● YOUR TASKS:
1. In the post on Brain Gym, rewrite the part that opens with the words containing "There are others" and closes with "and index finger.", swapping "Brain Buttons" for "Energy Points".
2. According to the post on Brain Gym, what is oxidation?
3. Extend the post on Brain Gym from the point where it stops.

───── EXCERPT PROVIDED ─────

I never did this stuff in school, but some of you might. I'm amazed people fall for this. I'm amazed it's actually promoted by the government, education authorities, by schools. Some of it is pretty logical. Drinking water, for example. Yes, being dehydrated probably won't help your brain in anyway. There's also breathing exercises. Great, they help calm you down. But the creators of Brain Gym seem to claim that it helps "oxidation".

Oxidation is what happens when a metal rusts. They probably meant oxygenation-what happens when an oxygen molecule enters the tissue of a body.

There are others which are completely bizarre.

Brain Buttons-
Apparently our body has a secret buttons that we can press to turn on the blood flow to our brain. As one description of how to use Brain Buttons says:

  • Put one hand so that there is as wide a space as possible between the thumb and index finger.

───── DATA EXCERPTS ─────

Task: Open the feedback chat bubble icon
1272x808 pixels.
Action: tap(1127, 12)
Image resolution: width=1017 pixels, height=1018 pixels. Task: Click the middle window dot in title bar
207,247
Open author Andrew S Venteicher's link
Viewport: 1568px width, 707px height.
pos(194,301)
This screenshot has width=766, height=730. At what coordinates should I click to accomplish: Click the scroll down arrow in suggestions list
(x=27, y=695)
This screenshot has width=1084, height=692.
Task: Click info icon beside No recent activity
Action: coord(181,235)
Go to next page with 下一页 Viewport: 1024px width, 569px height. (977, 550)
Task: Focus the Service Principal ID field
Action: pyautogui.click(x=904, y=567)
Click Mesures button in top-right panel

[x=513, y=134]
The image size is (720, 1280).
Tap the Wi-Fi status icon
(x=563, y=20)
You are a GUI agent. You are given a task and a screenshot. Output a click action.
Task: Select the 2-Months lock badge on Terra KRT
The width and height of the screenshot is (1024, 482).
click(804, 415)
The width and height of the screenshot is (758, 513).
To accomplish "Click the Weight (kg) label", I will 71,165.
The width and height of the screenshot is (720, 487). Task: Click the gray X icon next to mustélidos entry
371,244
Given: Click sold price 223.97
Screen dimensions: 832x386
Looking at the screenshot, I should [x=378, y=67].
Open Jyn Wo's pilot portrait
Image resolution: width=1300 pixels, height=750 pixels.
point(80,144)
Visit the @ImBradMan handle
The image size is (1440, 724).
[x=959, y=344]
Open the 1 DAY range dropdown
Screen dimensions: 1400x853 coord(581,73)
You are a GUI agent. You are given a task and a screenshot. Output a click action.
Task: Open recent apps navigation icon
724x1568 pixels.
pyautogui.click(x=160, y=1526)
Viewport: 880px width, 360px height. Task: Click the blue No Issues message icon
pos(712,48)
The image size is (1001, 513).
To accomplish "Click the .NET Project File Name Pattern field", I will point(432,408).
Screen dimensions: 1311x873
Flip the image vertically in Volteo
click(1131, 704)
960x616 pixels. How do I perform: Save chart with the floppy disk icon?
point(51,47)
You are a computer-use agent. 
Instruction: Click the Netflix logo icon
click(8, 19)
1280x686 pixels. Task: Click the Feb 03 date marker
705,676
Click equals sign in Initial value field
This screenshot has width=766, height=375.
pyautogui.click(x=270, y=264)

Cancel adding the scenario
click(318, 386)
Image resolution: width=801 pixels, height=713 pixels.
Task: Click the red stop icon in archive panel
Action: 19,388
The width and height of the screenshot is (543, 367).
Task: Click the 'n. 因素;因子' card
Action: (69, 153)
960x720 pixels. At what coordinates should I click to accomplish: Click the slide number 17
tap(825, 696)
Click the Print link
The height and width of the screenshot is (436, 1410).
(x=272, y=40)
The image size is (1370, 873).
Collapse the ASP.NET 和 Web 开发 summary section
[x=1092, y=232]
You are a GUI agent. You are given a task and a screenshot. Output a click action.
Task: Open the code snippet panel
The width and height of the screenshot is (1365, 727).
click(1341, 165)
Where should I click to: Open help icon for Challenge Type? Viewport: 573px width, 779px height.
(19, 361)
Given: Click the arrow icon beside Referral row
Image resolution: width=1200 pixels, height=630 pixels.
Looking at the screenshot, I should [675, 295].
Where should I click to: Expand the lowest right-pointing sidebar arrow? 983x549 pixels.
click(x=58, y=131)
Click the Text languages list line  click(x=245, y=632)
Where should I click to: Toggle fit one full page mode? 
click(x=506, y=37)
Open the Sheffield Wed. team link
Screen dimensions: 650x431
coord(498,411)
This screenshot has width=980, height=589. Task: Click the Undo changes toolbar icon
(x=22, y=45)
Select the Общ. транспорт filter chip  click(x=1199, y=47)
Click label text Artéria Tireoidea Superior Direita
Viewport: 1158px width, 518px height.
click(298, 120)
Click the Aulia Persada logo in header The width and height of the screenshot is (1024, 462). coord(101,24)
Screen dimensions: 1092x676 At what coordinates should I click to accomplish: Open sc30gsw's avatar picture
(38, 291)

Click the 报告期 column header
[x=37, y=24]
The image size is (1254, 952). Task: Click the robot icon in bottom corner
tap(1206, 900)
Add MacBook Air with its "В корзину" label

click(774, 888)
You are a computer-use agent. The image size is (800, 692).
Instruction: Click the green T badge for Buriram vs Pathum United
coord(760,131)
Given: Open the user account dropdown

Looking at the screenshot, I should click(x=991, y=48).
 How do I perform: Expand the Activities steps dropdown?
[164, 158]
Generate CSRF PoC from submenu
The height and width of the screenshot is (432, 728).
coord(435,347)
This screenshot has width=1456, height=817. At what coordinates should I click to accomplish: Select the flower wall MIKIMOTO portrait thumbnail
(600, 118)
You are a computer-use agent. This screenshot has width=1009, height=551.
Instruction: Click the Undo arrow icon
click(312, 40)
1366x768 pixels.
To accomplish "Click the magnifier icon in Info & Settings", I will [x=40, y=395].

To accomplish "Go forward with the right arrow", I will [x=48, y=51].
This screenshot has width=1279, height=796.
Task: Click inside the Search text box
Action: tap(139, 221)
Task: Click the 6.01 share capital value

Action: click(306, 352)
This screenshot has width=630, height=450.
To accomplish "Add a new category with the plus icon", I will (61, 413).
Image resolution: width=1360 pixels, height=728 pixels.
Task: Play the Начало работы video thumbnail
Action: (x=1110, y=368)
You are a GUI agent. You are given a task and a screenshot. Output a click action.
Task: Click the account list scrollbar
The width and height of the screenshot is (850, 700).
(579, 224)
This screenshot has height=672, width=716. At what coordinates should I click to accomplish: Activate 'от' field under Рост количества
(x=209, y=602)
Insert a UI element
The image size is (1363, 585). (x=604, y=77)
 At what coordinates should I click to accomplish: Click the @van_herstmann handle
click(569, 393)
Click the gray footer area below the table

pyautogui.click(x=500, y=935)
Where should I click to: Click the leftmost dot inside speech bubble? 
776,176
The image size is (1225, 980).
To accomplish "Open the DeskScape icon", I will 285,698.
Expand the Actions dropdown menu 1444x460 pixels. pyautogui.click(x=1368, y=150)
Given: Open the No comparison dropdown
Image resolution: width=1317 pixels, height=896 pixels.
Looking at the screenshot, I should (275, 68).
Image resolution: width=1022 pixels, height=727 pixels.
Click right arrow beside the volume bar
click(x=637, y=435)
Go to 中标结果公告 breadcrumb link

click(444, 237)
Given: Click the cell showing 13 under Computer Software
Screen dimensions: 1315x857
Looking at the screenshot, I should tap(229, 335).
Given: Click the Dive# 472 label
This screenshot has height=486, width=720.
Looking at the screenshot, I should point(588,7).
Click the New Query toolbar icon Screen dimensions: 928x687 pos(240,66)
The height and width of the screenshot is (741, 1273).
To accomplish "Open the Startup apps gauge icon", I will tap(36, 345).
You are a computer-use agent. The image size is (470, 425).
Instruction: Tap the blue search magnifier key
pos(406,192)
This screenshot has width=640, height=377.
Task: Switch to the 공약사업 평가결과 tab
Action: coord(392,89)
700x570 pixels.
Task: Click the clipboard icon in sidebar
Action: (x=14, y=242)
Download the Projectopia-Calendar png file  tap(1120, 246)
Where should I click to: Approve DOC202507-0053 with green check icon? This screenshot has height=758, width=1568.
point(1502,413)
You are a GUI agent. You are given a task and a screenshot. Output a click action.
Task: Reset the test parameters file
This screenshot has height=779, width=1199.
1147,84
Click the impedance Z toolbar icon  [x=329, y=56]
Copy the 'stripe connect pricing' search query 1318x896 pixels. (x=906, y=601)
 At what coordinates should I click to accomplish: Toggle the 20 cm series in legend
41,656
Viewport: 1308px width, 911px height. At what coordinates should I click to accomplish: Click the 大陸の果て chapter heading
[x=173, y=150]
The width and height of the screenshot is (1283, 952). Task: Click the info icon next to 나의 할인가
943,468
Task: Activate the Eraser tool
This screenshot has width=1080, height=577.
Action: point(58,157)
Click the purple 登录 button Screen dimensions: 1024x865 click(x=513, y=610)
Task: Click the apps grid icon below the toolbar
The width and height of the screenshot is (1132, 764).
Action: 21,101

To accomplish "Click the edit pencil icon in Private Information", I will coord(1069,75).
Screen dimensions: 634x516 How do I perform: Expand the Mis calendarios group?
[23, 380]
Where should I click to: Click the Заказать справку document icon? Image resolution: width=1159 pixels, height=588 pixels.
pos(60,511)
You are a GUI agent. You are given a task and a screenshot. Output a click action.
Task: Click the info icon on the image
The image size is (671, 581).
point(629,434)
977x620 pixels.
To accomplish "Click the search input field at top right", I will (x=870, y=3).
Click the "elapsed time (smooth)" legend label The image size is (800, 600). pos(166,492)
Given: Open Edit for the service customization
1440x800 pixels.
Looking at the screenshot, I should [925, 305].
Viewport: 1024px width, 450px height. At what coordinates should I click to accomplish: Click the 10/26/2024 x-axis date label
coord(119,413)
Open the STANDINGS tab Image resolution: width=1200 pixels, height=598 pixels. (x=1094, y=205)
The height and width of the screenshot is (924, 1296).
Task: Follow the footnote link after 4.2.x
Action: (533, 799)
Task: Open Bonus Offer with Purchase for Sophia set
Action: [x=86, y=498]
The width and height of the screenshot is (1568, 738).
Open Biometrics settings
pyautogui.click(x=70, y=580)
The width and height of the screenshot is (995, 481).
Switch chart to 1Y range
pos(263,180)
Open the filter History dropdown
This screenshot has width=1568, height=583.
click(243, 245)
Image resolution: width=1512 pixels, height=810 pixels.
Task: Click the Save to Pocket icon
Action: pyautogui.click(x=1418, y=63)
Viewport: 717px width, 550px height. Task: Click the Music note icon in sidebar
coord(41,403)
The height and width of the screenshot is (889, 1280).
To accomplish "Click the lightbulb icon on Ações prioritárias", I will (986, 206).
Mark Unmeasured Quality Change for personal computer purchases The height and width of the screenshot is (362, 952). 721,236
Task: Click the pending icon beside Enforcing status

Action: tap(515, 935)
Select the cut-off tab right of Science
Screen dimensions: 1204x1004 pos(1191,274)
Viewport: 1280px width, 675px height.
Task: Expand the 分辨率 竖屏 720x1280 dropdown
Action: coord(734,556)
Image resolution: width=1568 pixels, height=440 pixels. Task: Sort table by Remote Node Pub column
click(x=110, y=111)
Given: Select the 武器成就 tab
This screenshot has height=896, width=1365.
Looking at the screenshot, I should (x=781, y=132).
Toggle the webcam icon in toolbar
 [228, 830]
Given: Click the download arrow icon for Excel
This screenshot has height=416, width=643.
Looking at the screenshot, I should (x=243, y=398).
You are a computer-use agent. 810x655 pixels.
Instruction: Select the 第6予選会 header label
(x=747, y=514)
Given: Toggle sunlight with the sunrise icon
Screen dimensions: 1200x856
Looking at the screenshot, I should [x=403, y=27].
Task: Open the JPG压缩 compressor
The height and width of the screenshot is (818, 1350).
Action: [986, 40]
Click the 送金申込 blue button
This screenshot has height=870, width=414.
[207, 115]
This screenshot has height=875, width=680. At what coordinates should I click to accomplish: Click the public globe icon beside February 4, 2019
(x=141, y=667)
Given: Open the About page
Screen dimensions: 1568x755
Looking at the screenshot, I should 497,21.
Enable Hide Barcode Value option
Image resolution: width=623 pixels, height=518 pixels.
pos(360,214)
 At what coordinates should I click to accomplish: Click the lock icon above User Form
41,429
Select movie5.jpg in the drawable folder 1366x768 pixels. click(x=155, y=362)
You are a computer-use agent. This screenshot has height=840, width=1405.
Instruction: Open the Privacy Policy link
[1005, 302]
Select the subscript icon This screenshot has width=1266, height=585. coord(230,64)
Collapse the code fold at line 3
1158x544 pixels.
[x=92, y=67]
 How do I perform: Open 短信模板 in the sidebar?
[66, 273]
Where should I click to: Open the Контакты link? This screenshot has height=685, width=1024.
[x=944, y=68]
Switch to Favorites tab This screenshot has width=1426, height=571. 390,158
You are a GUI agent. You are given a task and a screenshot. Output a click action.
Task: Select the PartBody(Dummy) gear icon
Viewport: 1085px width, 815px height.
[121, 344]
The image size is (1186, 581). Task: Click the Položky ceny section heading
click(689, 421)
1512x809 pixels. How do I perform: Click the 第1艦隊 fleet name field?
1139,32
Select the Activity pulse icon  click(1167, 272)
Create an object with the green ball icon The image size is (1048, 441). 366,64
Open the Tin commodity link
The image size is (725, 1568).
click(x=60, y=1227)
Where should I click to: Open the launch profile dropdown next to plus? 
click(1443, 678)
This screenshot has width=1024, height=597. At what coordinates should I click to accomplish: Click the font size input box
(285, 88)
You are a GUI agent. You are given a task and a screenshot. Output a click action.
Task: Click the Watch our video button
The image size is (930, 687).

─────

● PER-TASK OUTPUTS:
1.
There are others which are completely bizarre.

Energy Points-
Apparently our body has a secret buttons that we can press to turn on the blood flow to our brain. As one description of how to use Energy Points says:

  • Put one hand so that there is as wide a space as possible between the thumb and index finger.

2. Oxidation is what happens when a metal rusts.

3.
  • Place your index and thumb into the slight indentations below the collar bone on each side of the sternum. Press lightly in a pulsing manner.
  • At the same time put the other hand over the navel area of the stomach. Gently press on these points for about 2 minutes.
So it might well work, it might well increase concentration. But there is something called the placebo effect, and I'm completly bewildered as to how we are supposed to have some "increase blood flow" butttons.

Hooks ups
-Supposed to help with nerves. However, I've yet to hear of this one mentioned by any psychiatrists or therapists. But, I suppose it could work. I haven't actually tried it...but it just seems a bit...uncomfortable...

  • Stand or sit. Cross the right leg over the left at the ankles.
  • Take your right wrist and cross it over the left wrist and link up the fingers so that the right wrist is on top.
  • Bend the elbows out and gently turn the fingers in towards the body until they rest on the sternum (breast bone) in the center of the chest. Stay in this position.
  • Keep the ankles crossed and the wrists crossed and then breathe evenly in this position for a few minutes. You will be noticeably calmer after that time.
Nevertheless, it might work. I've never tried it. Just doesn't seem very comfortable. Breathing evenly helps with anxiety, it has helped several times. But it hasn't required me to cross my elbows and ankles and wrists to do so.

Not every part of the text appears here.